====== RECORDS FOR THE TASK

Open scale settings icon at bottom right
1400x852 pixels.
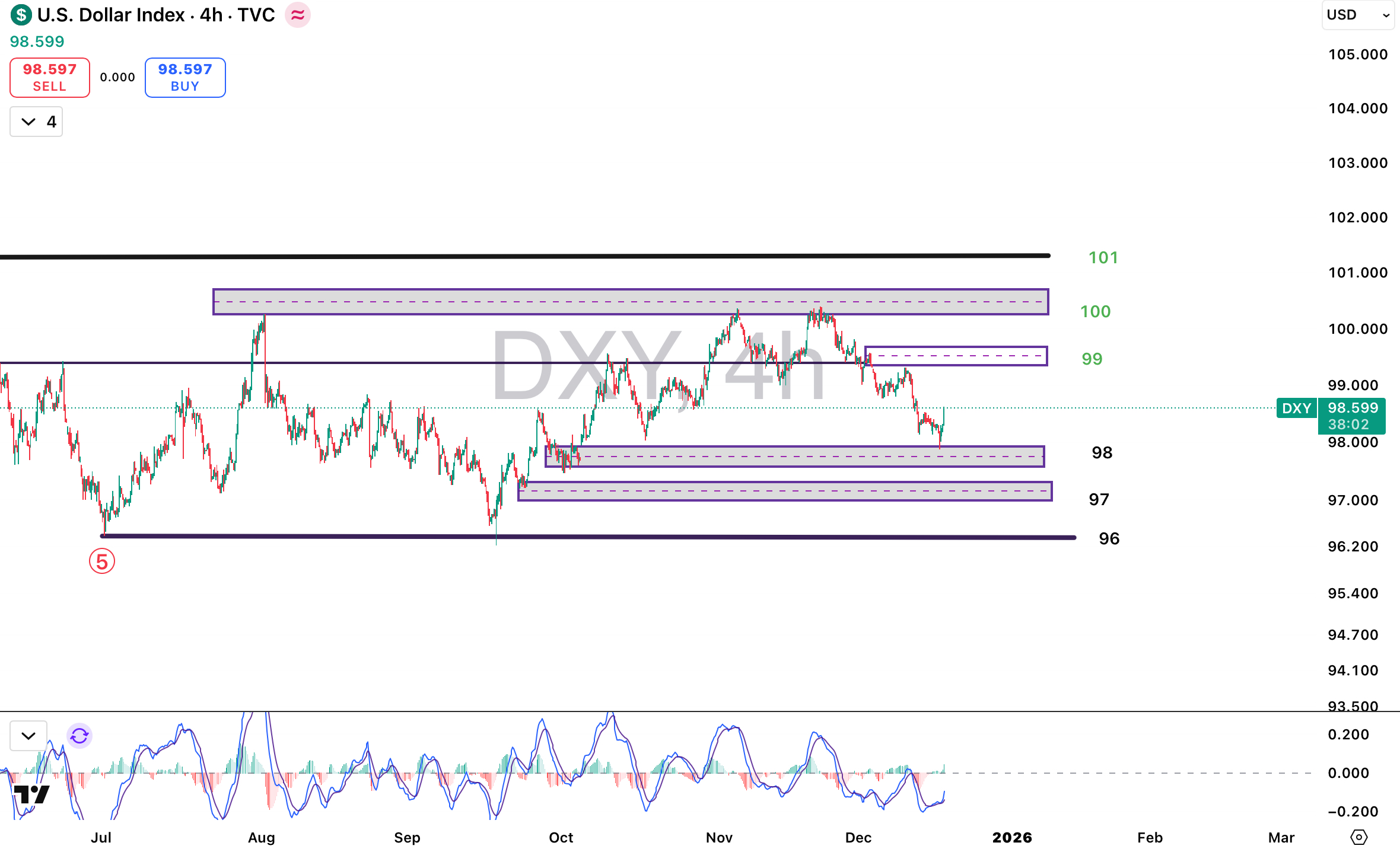[x=1359, y=837]
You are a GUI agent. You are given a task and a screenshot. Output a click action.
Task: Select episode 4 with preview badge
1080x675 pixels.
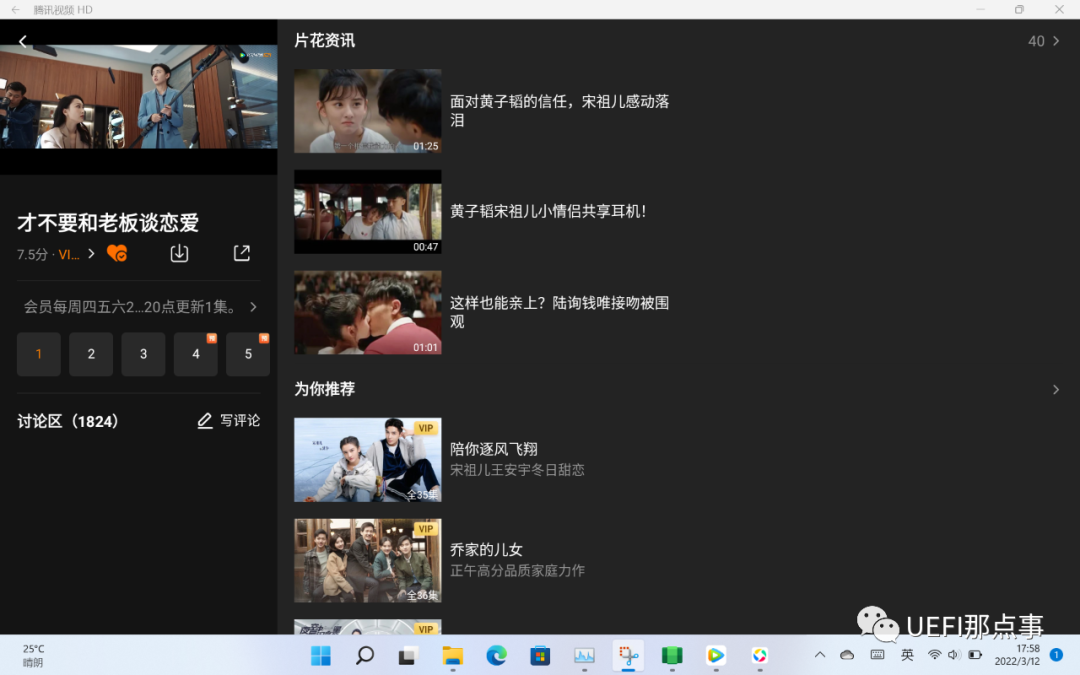tap(195, 354)
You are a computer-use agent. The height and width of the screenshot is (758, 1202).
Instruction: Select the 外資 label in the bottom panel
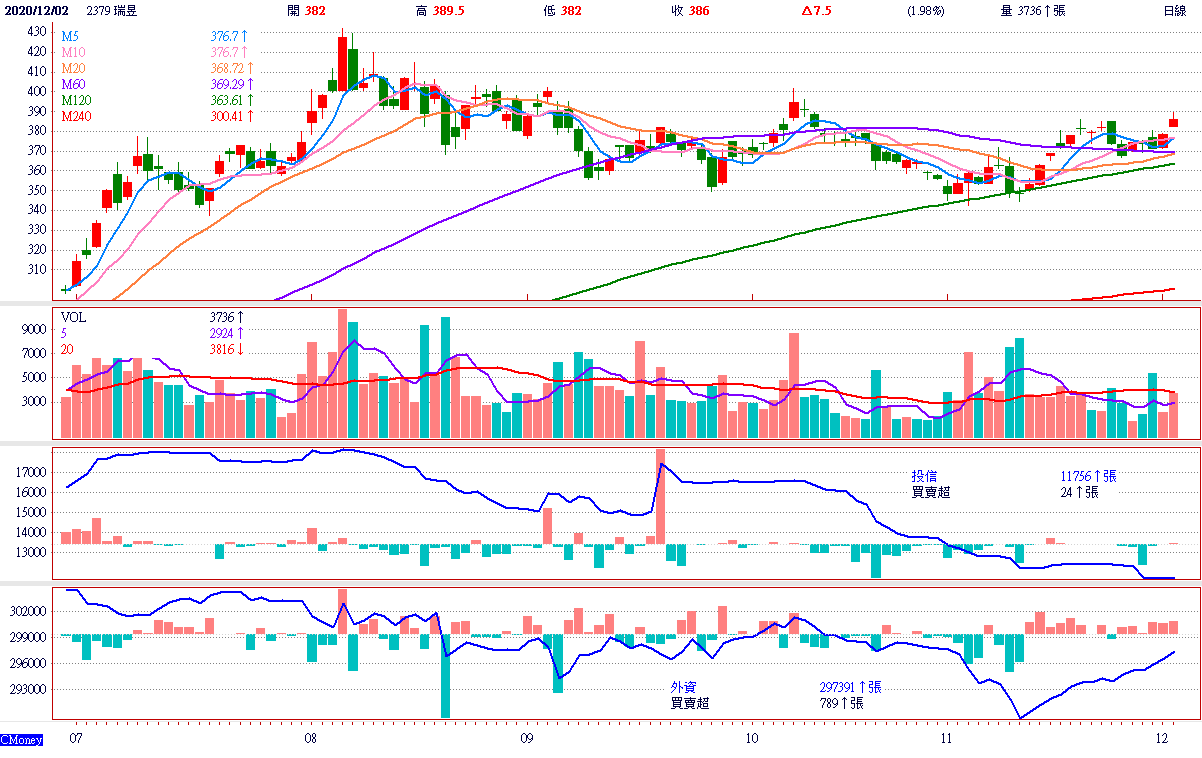[x=684, y=687]
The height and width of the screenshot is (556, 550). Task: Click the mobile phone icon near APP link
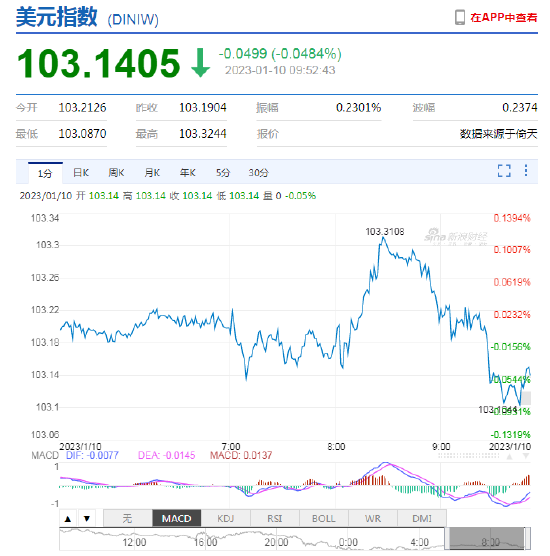point(460,17)
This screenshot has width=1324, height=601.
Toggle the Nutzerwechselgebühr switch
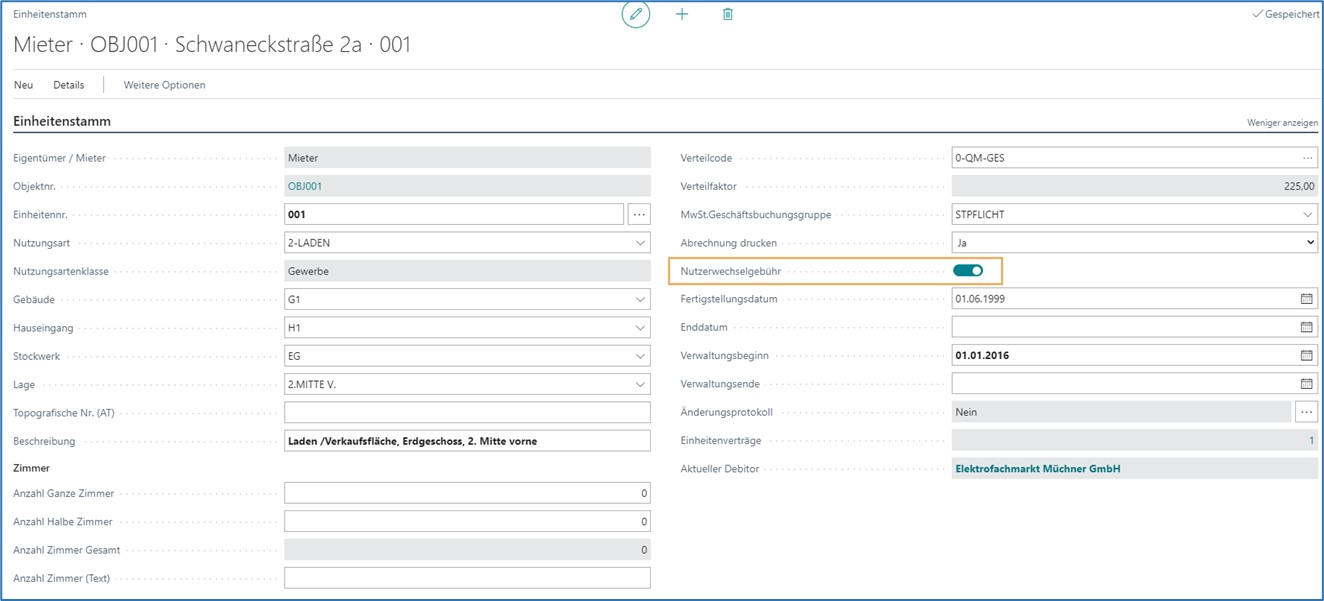click(x=968, y=271)
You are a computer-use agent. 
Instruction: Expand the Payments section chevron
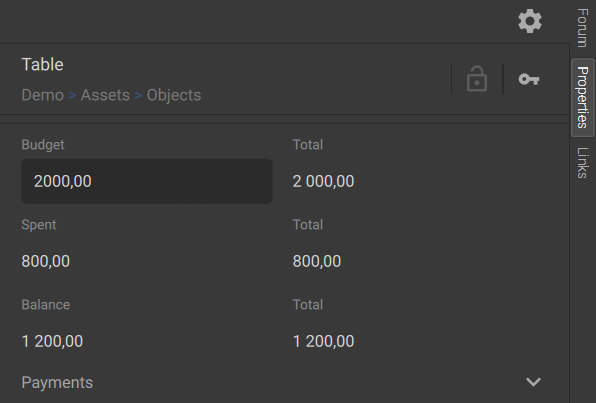point(533,382)
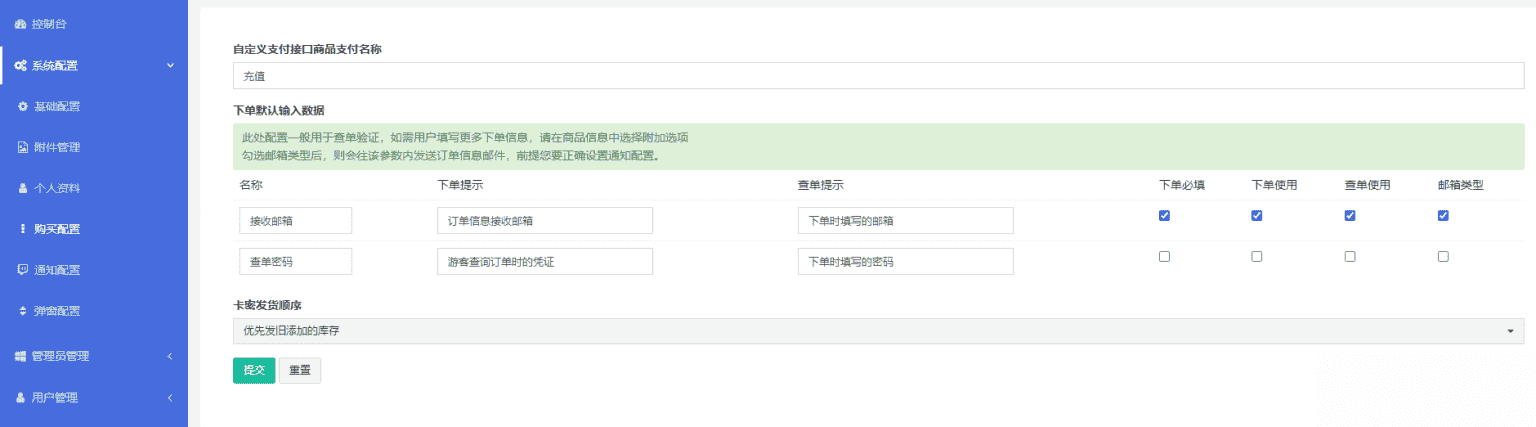Click the 系统配置 gears icon
The image size is (1536, 427).
click(x=20, y=66)
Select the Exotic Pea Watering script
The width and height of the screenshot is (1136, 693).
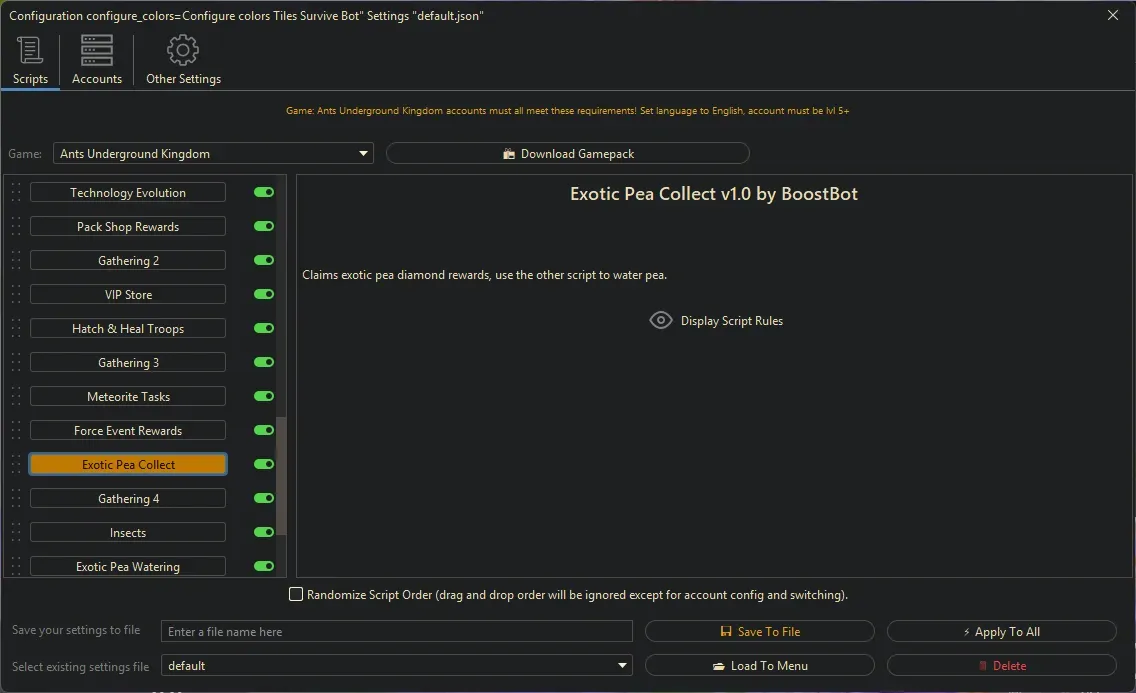click(128, 567)
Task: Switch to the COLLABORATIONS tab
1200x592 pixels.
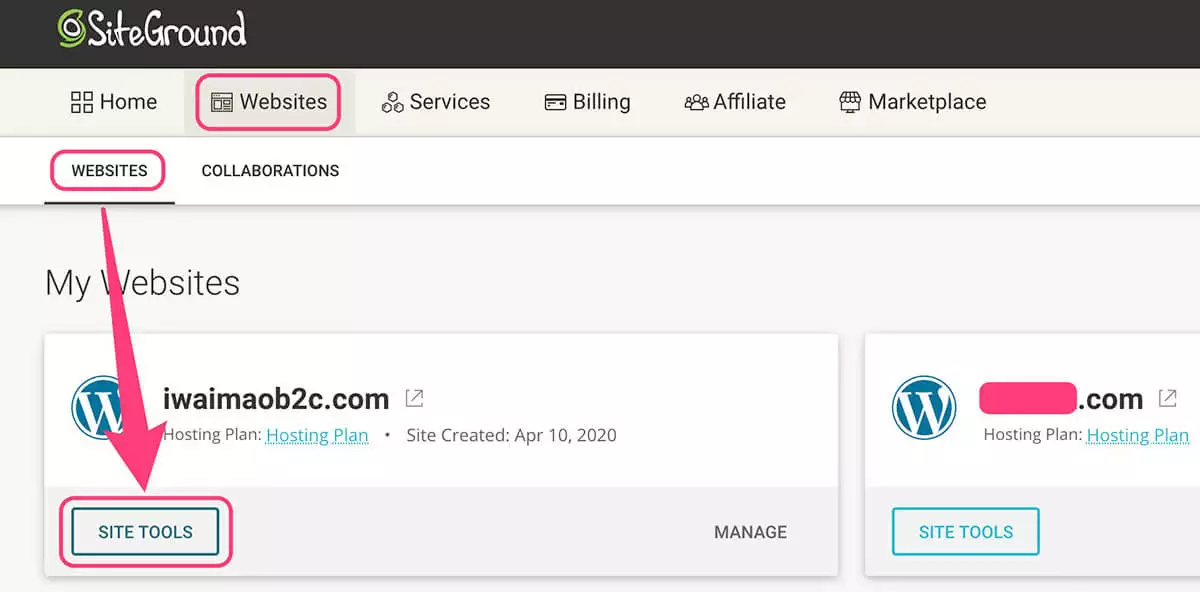Action: pos(270,170)
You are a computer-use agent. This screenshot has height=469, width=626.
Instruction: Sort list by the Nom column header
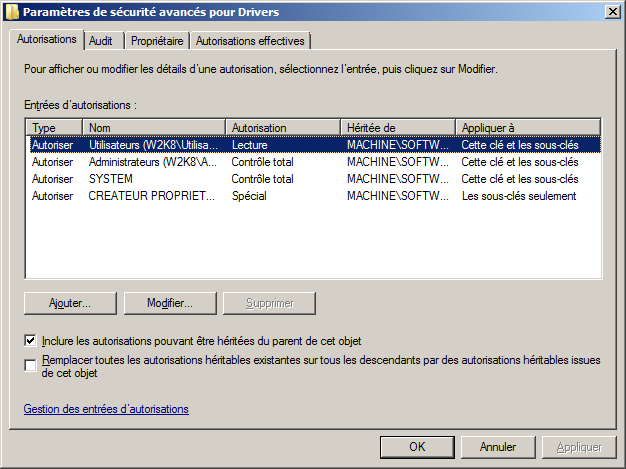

============

Rewrite all the records above, replacing "computer-use agent" with "screen assistant" everywhere and leaving everything else unchanged. Leave out the pictures.

Open scale settings icon at bottom right
1400x852 pixels.
[x=1359, y=837]
You are a GUI agent. You are given a task and a screenshot. Output a click action.
Task: Select episode 4 with preview badge
1080x675 pixels.
tap(195, 354)
You are a screen assistant. The height and width of the screenshot is (758, 1202).
Instruction: Select the 外資 label in the bottom panel
[x=684, y=687]
The height and width of the screenshot is (556, 550). Task: Click the mobile phone icon near APP link
point(460,17)
This screenshot has width=1324, height=601.
Toggle the Nutzerwechselgebühr switch
click(x=968, y=271)
You are a screen assistant. 
Instruction: Expand the Payments section chevron
point(533,382)
Click the 系统配置 gears icon
The image size is (1536, 427).
click(x=20, y=66)
Select the Exotic Pea Watering script
The width and height of the screenshot is (1136, 693).
click(128, 567)
Task: Switch to the COLLABORATIONS tab
1200x592 pixels.
Action: pos(270,170)
You are a screen assistant. This screenshot has height=469, width=626.
Instruction: Sort list by the Nom column header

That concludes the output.